_OBJETIVO DECLARADO A_
Em que bar do Mercadão foi provada a primeira cachaça, segundo o texto sobre o Mercadão?

_DOCUMENTO_

>>>>>

O Brasil ainda não tinha sido campeão do mundo quando conheci o Mercadão. Meu avô Guilherme me levou para passear e entrou no mercado para comprar um saco de coco e outro de amendoim cru. E voltamos para casa de carroça. Meu avô tinha construído um forno de barro no quintal e para não ficar bestando, resolveu fazer amendoim torrado, paçoca e cocada – que vendia pelas ruas do Taquaral e Cambuí. Às tardes, eu sempre estava por perto para o que der e vier. E ele sempre me pedia para pegar um meio saco de amendoim no ranchinho. Eu abraçava o saco e ele agradecia com um carinho na minha cabeça.
E hoje bem sei que ele estava me ensinando a abraçar os bons prazeres da vida.
E foi no Mercadão que provei a minha primeira cachaça, no Bar do Pachola. Eu já estava crescido e trabalhava como aprendiz de relojoeiro na Relojoaria Palácio, do saudoso José Calvi, meu primeiro patrão. E o meu mestre relojoeiro era o também saudoso Pedro Gallo. Ele queria fazer umas compras no Mercadão e me pediu para acompanhá-lo e ajudar a carregar as frutas, legumes e outras iguarias. E parou no Pachola.
Até então eu conhecia os aromas do lugar, mas não o sabor.

<<<<<

_Registros de posição do alvo_
>>>>>

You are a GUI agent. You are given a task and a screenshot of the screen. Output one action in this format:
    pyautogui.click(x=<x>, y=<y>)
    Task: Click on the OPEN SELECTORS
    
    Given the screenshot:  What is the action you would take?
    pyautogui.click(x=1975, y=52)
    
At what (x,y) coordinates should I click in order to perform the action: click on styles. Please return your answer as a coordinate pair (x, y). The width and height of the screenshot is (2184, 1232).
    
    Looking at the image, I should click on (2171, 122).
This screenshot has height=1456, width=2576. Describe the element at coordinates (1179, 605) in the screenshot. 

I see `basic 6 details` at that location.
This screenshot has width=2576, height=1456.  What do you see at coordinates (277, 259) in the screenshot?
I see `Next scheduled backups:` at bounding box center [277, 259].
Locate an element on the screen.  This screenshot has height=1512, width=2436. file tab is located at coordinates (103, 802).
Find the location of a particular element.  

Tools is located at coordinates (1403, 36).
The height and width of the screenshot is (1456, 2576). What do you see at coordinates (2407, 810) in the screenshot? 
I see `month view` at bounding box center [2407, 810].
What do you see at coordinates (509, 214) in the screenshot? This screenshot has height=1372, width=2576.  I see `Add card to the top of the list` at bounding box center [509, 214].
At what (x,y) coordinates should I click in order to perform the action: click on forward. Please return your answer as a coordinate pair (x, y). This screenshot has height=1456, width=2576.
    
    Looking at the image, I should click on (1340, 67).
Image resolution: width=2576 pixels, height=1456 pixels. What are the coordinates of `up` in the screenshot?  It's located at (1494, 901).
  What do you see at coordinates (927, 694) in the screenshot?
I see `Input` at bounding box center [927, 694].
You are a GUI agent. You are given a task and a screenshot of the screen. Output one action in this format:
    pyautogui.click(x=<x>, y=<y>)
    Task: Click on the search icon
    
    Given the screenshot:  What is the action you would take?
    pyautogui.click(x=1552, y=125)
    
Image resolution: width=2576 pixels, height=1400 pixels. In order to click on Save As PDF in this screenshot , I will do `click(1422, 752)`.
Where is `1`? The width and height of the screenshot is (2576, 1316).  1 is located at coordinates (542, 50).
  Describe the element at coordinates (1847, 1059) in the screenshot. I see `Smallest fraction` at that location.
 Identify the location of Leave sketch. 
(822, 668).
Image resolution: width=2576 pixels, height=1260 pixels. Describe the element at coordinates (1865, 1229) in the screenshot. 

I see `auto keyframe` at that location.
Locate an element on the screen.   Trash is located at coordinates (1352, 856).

<<<<<

_OBJETIVO DECLARADO B_
Extraia das entradas cada linha que contenha a palavra "pyautogui", levando em conta a diferença entre maiúsculas e minúsculas.

_RESPOSTA RESOLVIDA A_
No Bar do Pachola.

_RESPOSTA RESOLVIDA B_
    pyautogui.click(x=<x>, y=<y>)
    pyautogui.click(x=1975, y=52)
    pyautogui.click(x=<x>, y=<y>)
    pyautogui.click(x=1552, y=125)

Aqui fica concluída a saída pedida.